Brain natriuretic peptide (BNP) treatment increases heart function and decreases heart dilation after myocardial infarction (MI). Here, we investigated whether part of the cardioprotective effect of BNP in infarcted hearts related to improved neovascularisation. Infarcted mice were treated with saline or BNP for 10 days. BNP treatment increased vascularisation and the number of endothelial cells in all areas of infarcted hearts. Endothelial cell lineage tracing showed that BNP directly stimulated the proliferation of resident endothelial cells via NPR-A binding and p38 MAP kinase activation. BNP also stimulated the proliferation of WT1+ epicardium-derived cells but only in the hypoxic area of infarcted hearts. Our results demonstrated that these immature cells have a natural capacity to differentiate into endothelial cells in infarcted hearts. BNP treatment increased their proliferation but not their differentiation capacity.
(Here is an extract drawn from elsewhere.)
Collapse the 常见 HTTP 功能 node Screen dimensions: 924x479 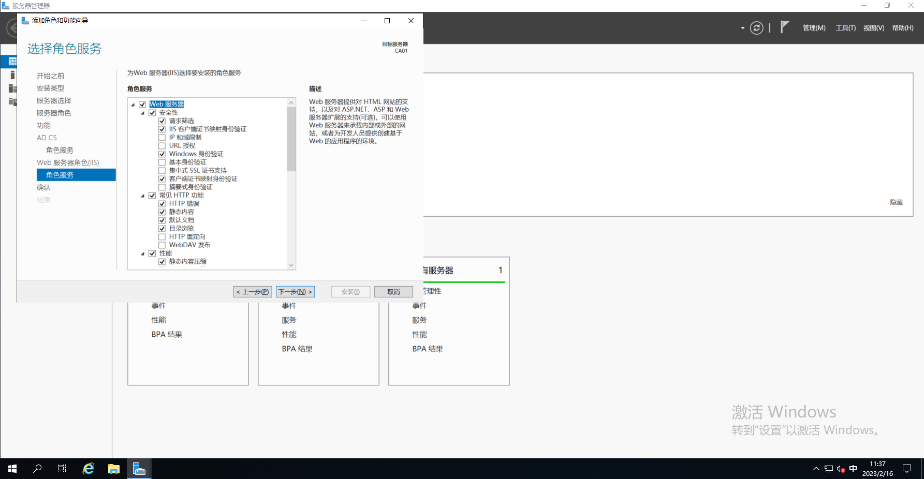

We identified new roles for BNP that hold potential for new therapeutic strategies to improve recovery and clinical outcome after MI.

Highlights

  • Increased vascularisation supports heart recovery after ischemia

  • While angiogenic inhibition contributes to the development of heart failure in cardiac injury animal models, early heart reperfusion or increased angiogenesis improves cardiac function and delays the onset of heart failure in patients suffering from cardiac ischemia (Shiojima et al, 2005; Friehs et al, 2006; Tirziu et al, 2007)

  • No difference was detected in heart rate, cardiac output, left ventricular diastolic volume (LV Vol;d) as well as for the index of systemic vascular resistance between both groups, demonstrating that Brain natriuretic peptide (BNP) treatment had no significant effect on volumia and no peripheral vascular effect (Bielmann et al, 2015)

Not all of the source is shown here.